(THE PROBLEM) Some lines in the listing hold the word "name". Return each of them.

*** Opening of DATASET CONTENT ***

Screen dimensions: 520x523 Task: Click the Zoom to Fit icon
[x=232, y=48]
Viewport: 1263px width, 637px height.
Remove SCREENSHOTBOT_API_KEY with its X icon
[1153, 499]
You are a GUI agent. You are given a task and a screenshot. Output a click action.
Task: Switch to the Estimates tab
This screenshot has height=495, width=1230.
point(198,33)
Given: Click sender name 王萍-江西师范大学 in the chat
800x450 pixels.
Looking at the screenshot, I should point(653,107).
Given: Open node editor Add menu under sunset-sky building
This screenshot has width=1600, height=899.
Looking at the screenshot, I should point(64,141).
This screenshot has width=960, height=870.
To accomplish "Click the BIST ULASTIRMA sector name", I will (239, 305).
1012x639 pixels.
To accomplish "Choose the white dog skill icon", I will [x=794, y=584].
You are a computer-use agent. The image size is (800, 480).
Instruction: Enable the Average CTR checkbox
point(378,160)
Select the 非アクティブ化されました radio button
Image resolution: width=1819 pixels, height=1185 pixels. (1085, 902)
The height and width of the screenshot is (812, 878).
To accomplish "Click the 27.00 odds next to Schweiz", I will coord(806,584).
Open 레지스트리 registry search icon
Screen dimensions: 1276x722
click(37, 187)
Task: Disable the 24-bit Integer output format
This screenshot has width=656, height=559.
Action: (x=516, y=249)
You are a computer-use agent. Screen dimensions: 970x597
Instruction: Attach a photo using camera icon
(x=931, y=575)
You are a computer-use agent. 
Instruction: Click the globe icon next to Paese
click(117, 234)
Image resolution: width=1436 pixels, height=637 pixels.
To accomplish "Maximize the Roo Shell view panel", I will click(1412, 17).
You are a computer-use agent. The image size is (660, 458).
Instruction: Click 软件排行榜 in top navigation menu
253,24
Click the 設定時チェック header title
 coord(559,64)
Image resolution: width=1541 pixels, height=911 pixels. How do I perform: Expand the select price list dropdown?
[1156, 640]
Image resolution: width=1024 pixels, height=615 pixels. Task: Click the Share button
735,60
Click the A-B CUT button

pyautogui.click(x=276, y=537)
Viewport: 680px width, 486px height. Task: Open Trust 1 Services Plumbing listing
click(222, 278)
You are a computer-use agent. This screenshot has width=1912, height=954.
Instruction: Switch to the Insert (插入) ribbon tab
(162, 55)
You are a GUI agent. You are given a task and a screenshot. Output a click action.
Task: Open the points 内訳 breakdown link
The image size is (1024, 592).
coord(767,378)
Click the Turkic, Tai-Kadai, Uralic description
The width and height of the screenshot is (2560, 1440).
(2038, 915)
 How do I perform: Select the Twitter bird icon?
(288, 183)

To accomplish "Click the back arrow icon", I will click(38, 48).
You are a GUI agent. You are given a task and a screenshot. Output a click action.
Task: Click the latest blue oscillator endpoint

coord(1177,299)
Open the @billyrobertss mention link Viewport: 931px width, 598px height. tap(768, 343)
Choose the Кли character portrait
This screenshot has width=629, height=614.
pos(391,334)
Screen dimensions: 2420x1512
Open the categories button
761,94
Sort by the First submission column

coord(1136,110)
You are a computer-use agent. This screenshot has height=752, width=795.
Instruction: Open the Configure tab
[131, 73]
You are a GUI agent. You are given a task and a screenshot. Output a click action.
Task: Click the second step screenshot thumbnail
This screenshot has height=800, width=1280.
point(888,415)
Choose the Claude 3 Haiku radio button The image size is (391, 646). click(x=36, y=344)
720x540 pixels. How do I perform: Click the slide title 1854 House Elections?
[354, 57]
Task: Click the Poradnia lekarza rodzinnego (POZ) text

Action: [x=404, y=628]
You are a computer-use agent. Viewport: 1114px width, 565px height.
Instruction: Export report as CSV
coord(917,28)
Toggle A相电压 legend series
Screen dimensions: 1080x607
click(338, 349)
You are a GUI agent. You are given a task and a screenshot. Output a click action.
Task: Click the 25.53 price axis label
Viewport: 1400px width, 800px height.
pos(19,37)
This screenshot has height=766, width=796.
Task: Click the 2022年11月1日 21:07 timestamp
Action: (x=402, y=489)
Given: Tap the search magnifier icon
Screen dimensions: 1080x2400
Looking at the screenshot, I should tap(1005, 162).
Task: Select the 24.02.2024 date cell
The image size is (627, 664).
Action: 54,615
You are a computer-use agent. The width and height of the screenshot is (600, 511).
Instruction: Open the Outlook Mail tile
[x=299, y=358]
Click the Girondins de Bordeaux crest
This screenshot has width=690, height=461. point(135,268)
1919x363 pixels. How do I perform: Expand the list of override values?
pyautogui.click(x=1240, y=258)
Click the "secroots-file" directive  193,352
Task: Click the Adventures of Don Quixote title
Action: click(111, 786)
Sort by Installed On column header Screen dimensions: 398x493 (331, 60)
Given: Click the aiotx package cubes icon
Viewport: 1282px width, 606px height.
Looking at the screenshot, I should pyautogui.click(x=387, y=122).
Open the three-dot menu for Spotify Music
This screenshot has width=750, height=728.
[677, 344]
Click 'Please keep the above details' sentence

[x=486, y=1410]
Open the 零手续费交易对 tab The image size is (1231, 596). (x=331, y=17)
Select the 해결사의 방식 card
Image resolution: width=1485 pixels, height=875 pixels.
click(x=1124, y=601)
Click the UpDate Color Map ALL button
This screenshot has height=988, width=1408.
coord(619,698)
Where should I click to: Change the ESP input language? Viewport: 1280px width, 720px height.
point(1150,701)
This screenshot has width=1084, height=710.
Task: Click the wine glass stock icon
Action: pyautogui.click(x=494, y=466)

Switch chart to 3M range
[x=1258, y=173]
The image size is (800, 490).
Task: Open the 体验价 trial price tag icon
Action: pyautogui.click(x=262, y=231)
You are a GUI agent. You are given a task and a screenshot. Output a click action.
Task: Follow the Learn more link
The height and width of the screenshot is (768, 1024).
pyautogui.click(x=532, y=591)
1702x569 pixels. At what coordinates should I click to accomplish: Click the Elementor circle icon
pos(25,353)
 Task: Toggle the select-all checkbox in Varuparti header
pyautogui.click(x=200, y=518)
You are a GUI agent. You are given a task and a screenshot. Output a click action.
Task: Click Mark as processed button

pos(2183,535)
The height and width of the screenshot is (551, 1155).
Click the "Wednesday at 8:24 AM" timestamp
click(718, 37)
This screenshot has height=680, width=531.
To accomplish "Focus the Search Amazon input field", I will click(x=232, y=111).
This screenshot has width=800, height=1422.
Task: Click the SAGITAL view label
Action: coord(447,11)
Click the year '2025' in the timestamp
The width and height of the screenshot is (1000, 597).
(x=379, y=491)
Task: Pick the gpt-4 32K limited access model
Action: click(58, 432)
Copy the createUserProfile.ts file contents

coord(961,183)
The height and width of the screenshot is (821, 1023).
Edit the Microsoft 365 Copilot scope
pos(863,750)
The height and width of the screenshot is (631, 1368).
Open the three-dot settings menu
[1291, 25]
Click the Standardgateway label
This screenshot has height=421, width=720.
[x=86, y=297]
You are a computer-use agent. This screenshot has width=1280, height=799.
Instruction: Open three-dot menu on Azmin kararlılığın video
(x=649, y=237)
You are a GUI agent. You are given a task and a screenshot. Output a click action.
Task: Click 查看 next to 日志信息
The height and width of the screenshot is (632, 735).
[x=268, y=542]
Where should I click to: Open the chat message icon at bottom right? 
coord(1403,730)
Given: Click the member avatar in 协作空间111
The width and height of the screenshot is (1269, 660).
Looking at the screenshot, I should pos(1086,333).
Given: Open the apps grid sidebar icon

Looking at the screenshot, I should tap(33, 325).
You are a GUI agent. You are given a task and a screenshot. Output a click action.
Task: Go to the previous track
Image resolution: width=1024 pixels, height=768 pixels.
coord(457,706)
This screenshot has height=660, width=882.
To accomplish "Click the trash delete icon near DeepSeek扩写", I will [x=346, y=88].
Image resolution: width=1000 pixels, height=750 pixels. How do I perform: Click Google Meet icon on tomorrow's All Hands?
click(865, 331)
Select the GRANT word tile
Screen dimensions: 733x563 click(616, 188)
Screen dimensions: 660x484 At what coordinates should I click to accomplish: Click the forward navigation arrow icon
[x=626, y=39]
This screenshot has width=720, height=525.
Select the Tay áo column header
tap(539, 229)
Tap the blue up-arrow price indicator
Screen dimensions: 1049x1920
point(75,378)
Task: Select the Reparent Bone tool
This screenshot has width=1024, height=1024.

*** Close of DATASET CONTENT ***

(WRITTEN REPLY)
Given: Click sender name 王萍-江西师范大学 in the chat
To accomplish "Click the BIST ULASTIRMA sector name", I will (239, 305).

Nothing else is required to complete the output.